«Доклад», с которым он выступал, был посвящен Кузмину. Кавычки здесь более чем уместны, потому что говорил Василий сбивчиво и словно бы куда-то в сторону. (И так будет всегда.) Как я сообразил только потом, тогдашняя его речь представляла собой конспект программной статьи «Предчувствие эмоционализма: М.А. Кузмин и “новая поэзия”», предназначавшейся для конференции «Михаил Кузмин и русская культура XX века» (одноименный сборник вышел под редакцией Глеба Морева в том же, 1990 году). Эта небольшая по объему статья и сегодня поражает своей решимостью и размахом. Поместить поиски Кузмина двадцатых годов в мировой контекст, связать их с панорамными вещами на границе стиха и прозы, создававшимися в 40-х Бретоном («Ода Шарлю Фурье») и У.К. Уильямсом («Патерсон»), с «проективным стихом» Чарльза Олсона, увидеть ту же тенденцию «расширения пределов допустимого» в развитии ленинградской поэзии – от Вагинова и обэриутов до А. Драгомощенко, В. Кучерявкина и С. Завьялова, – едва ли я ошибусь, если скажу, что никто ни до, ни после Кондратьева не предпринимал столь дерзкой и масштабной попытки. Но кто в ту пору мог ее оценить? Два-три человека, плюс названные им же самим поэты? Да и те относились к Кузмину с традиционной прохладцей…
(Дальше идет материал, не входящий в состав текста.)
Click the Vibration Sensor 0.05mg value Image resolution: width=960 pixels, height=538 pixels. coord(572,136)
То была, конечно, программа на будущее. Манифест, призванный собрать под свои знамена разделенные на группки и кружки, не подозревающие о существовании друг друга, части. Неслучайно, помимо сборника материалов конференции, Василий напечатал этот текст еще дважды – в «Митином журнале» и «Звезде Востока»; он сознавал первостепенное значение провиденциального, учреждающего воображаемую общность высказывания и торопился, справедливо полагая, что будущее неотвратимо творится здесь и сейчас, что рухнувший железный занавес предоставляет неслыханные доселе возможности.
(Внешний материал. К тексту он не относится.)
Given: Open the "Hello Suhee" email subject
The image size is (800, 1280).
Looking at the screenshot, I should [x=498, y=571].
Шел, напомню, 1990 год. В Ленинграде только что побывали поэты «language school» и Анри Делюи, стоящий во главе «Аксьон поэтик». «Паника и экзальтация, ужас и восторг, неспокойствие, неуравновешенность, – вот пафос современного искусства, а следовательно, и жизни. Смешанность стилей, сдвиг планов, сближение отдаленнейших эпох при полном напряжении душевных и духовных сил». Василий Кондратьев вдохновлялся «Декларацией эмоционализма» Кузмина и, принимая во внимание расстановку сил в «неофициальной» культуре, видевшуюся им сквозь призму сюрреализма, метил, должно быть, на роль если не Бретона (на которого, кстати, был и внешне похож, как, впрочем, и на Оскара Уайльда), то Аполлинера, возвестившего о кубизме и новом поэтическом сознании. Он бы и мог стать таким провозвестником; он жил, как и говорил, взахлеб, опережая собственную мысль и мысль собеседника, опережая время, раздаривая себя, «сея на все ветра»; паника и экзальтация, ужас и восторг были его пафосом, его существом. Но – и тут завязывается та жизненная драма, которой суждено было оказаться неразрешимой и которую Вячеслав Курицын, в единственной, кажется, рецензии на книгу «Прогулки» (1993), со свойственным ему прямодушием обозначил так: «Гуляй, Вася!»
В 1991-м перестала существовать страна, где мы родились; друзья и единомышленники стали разъезжаться, кто в Израиль, кто в Америку, кто в Европу; географическая удаленность, казавшаяся иллюзорной, вдруг сделалась физически ощутимой; иные озаботились карьерой или подались в коммерцию; Ленинград, превратившийся к тому времени в Петербург, опустел, и Василий натолкнулся не то чтобы на стену непонимания, но на исторический разлом, остался один на один с косностью, чванством и непреодолимыми личными распрями внутри той среды, плотью от плоти которой он сам же и был.